§ MATERIAL FOR THIS EXERCISE:
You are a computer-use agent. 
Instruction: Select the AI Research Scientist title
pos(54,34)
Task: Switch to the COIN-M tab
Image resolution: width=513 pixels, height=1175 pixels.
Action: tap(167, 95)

...

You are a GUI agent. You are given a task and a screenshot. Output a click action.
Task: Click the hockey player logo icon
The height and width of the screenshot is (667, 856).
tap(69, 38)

§ REQUIRED WORK:
For each line of the data that has the word "agent", report that line.

§ WRITTEN ANSWER:
You are a computer-use agent. 
You are a GUI agent. You are given a task and a screenshot. Output a click action.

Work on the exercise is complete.